▶ [Problem to work on]
Exactly as they stand, copy the lines from the one containing "This screenshot has" to the final line of the data; leave out the pictures.

Collected data entries

● ● ● ●

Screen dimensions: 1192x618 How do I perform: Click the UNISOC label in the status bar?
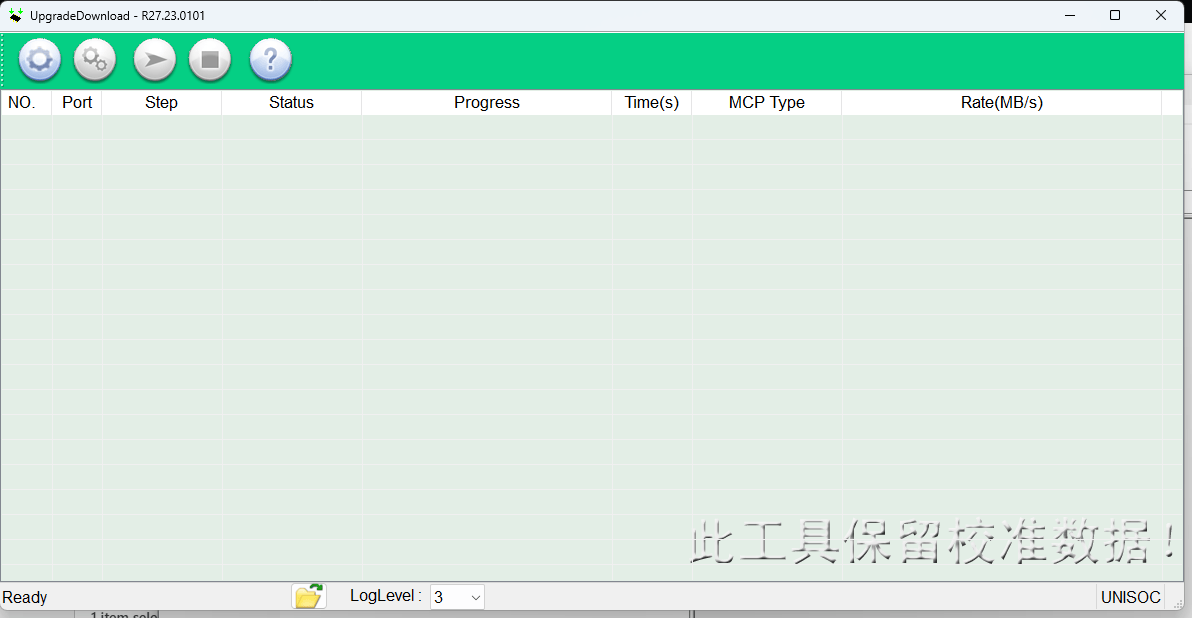click(1130, 597)
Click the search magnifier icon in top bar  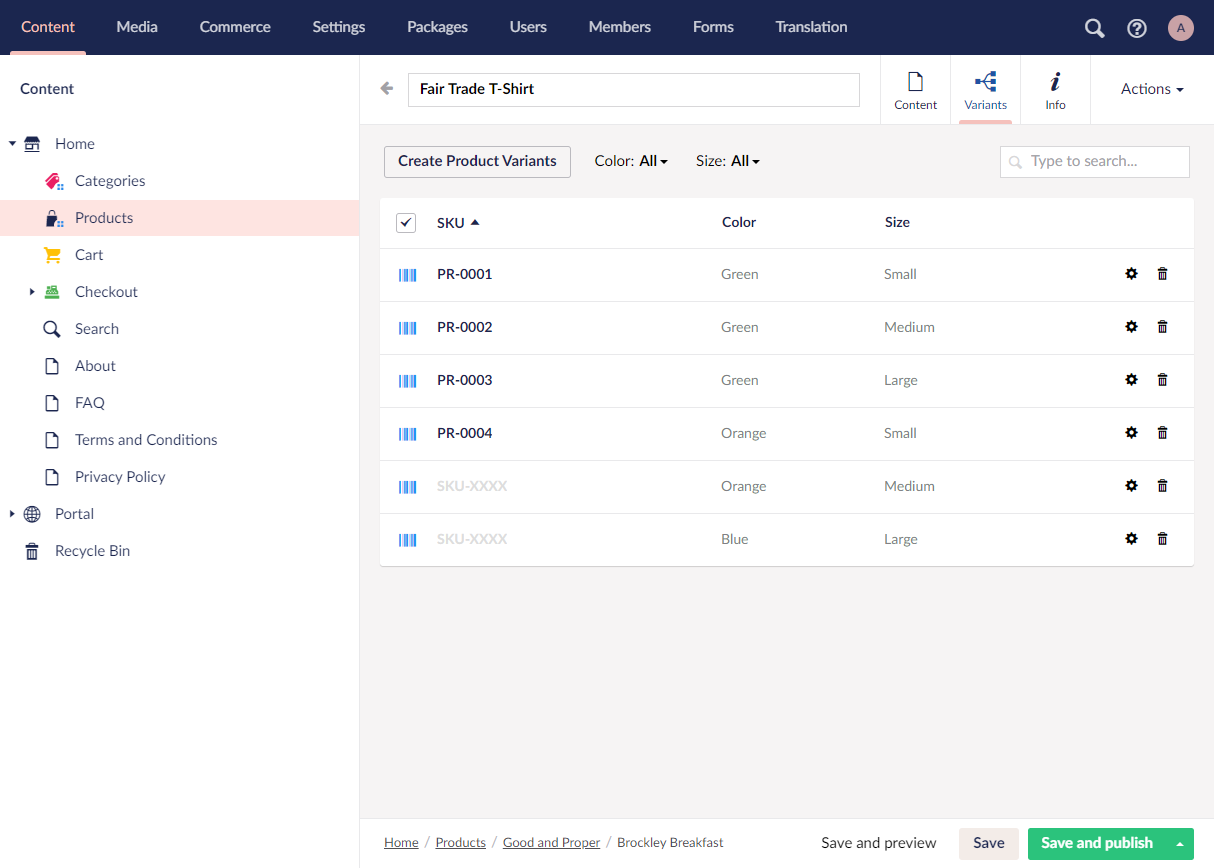pos(1095,28)

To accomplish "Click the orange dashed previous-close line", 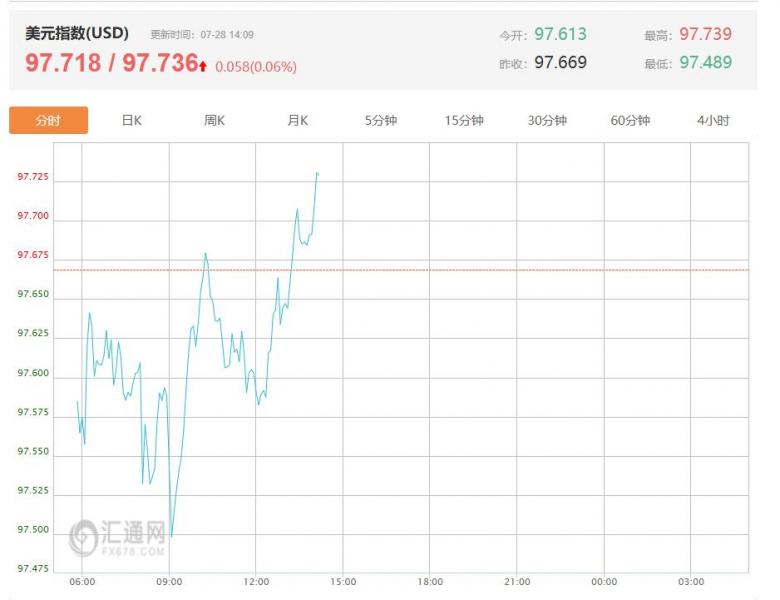I will point(500,270).
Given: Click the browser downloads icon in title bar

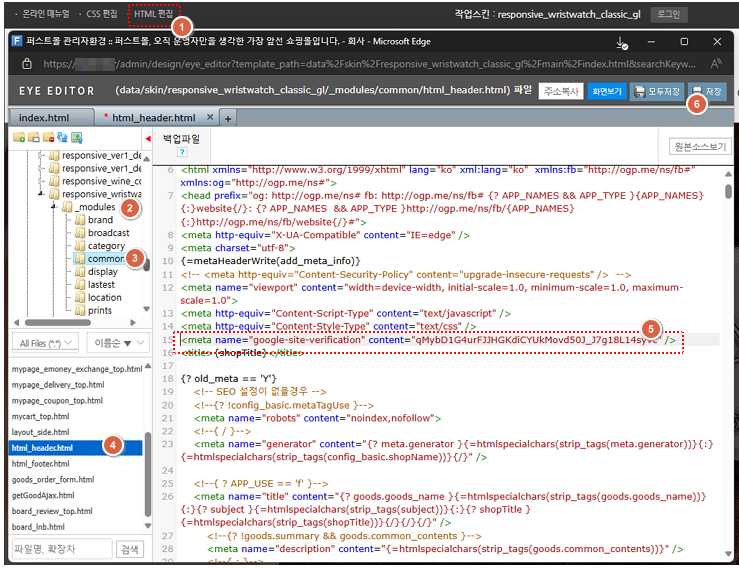Looking at the screenshot, I should click(622, 43).
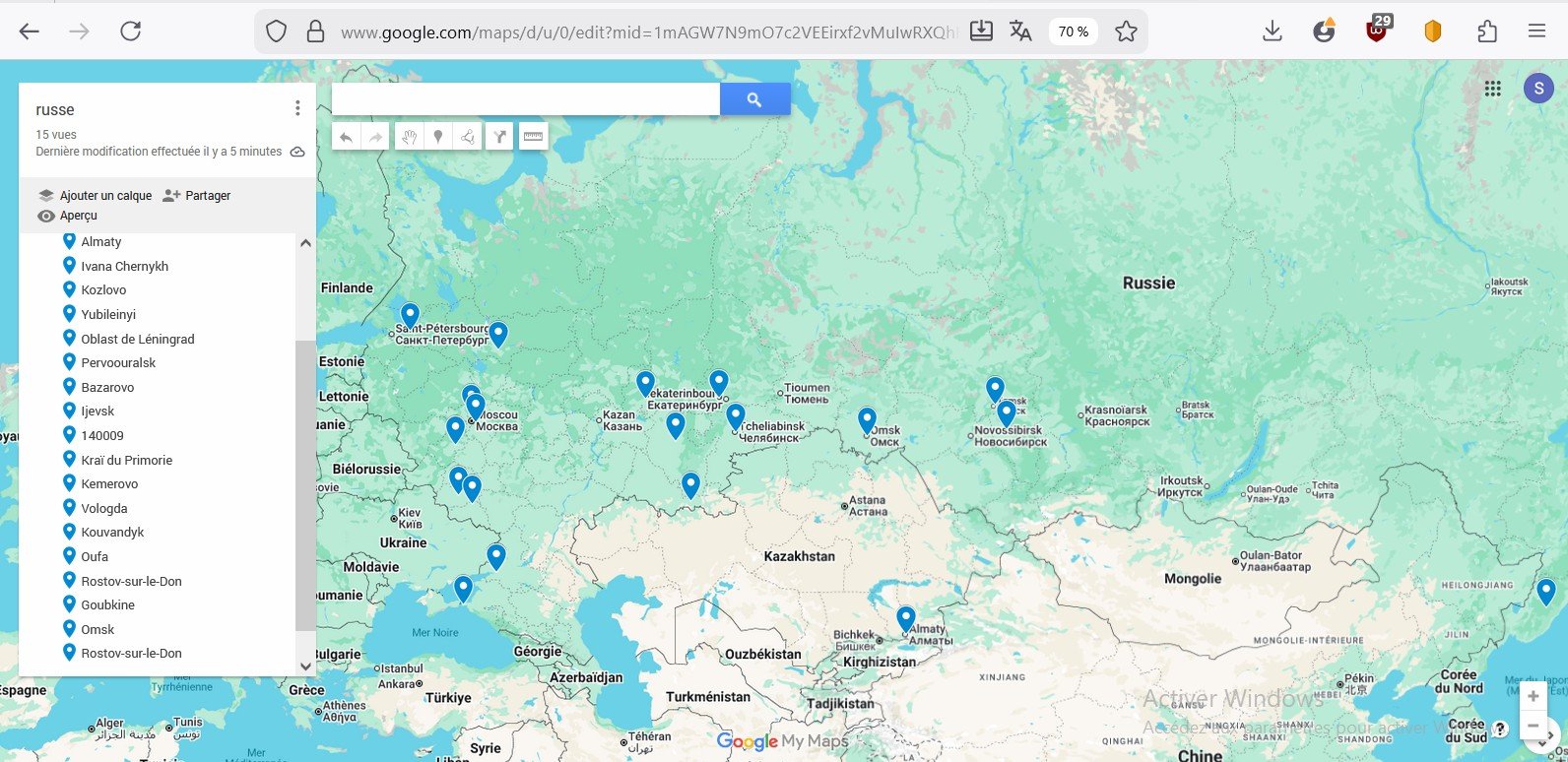Screen dimensions: 1568x762
Task: Click the map search input field
Action: coord(526,99)

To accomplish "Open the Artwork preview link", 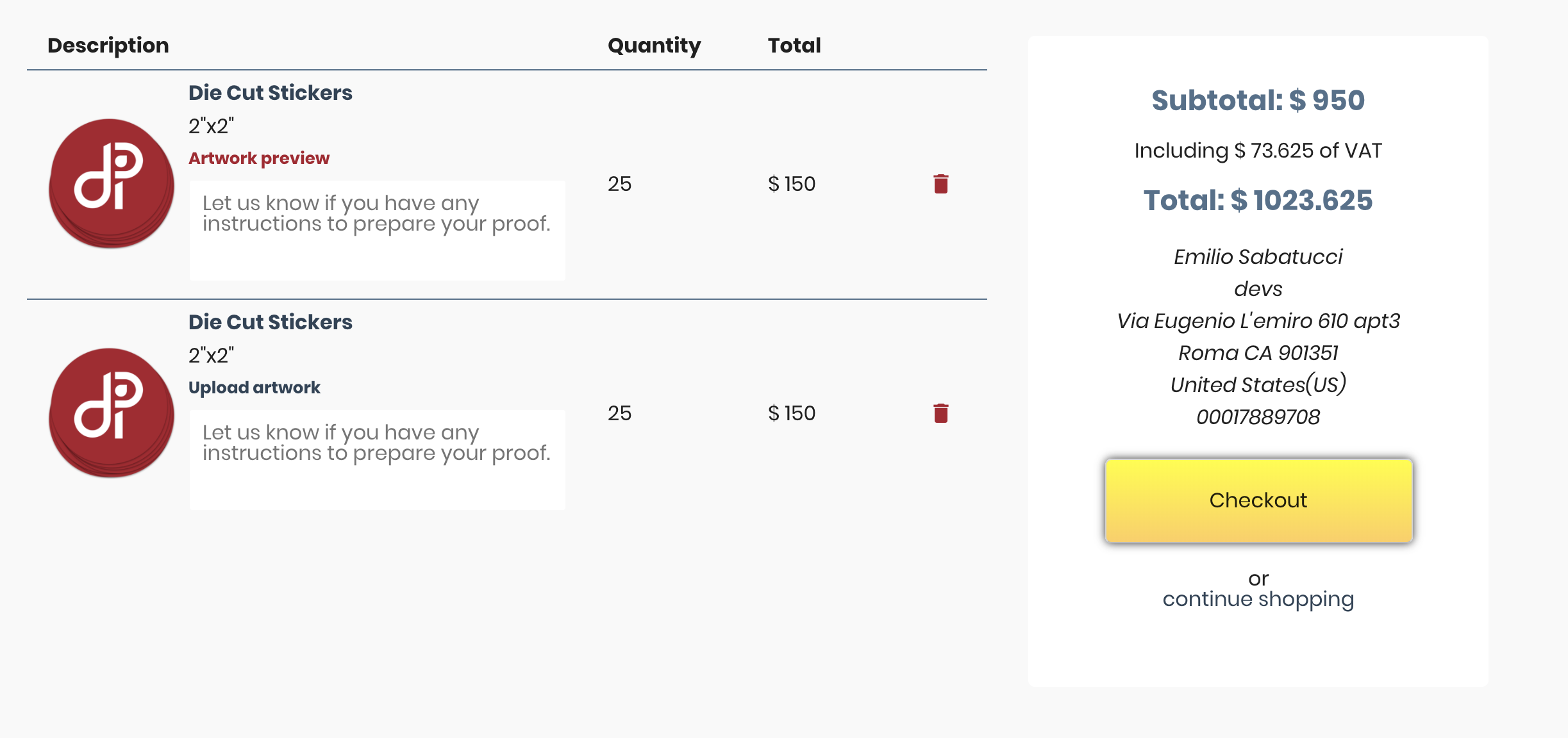I will point(259,158).
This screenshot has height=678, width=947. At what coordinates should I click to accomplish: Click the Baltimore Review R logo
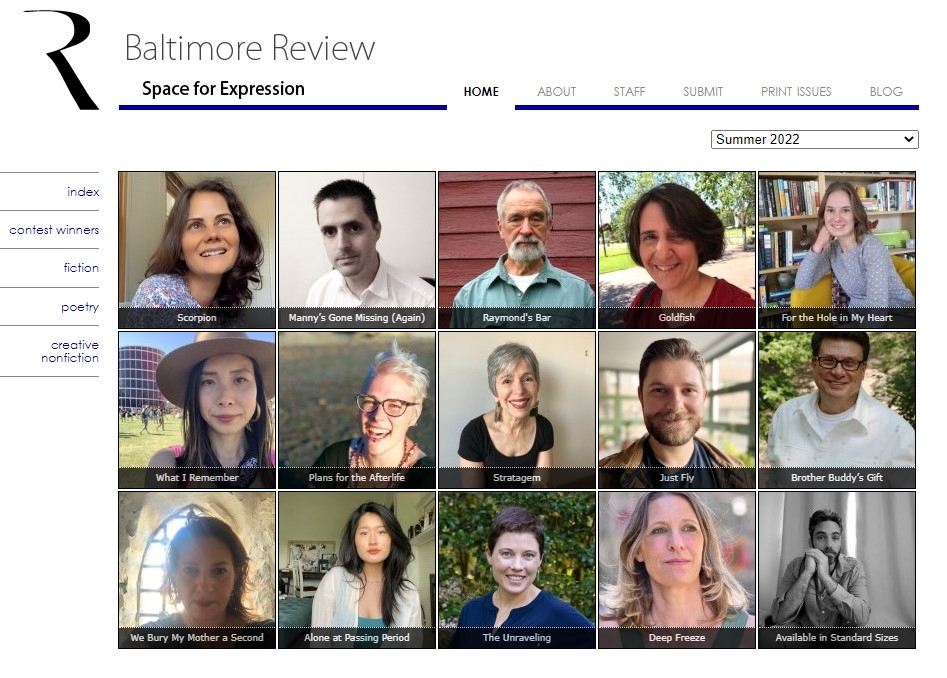(62, 60)
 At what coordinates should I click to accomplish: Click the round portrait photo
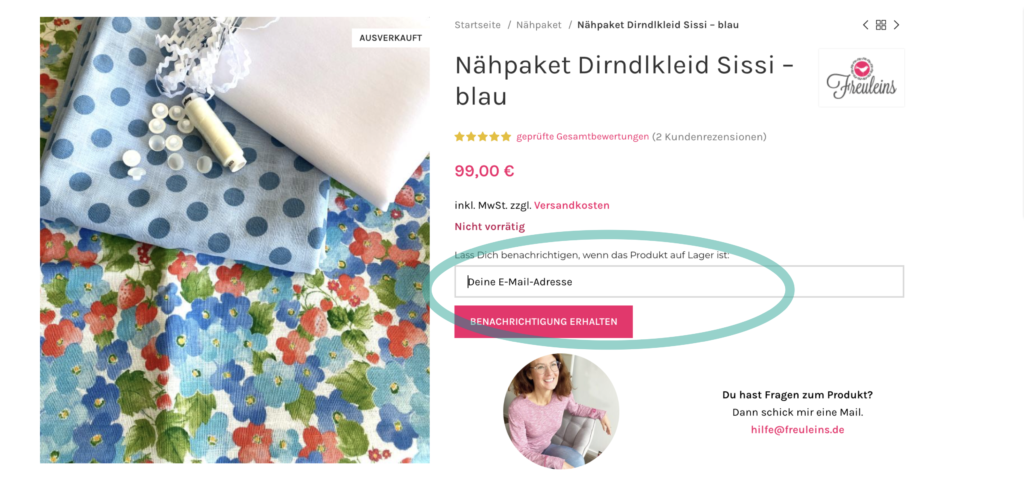561,411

● ● ● ●

▶ [Output of the task]
This screenshot has height=678, width=947. At what coordinates should I click to accomplish: Click the Baltimore Review R logo
(62, 60)
 At what coordinates should I click to accomplish: Click the round portrait photo
561,411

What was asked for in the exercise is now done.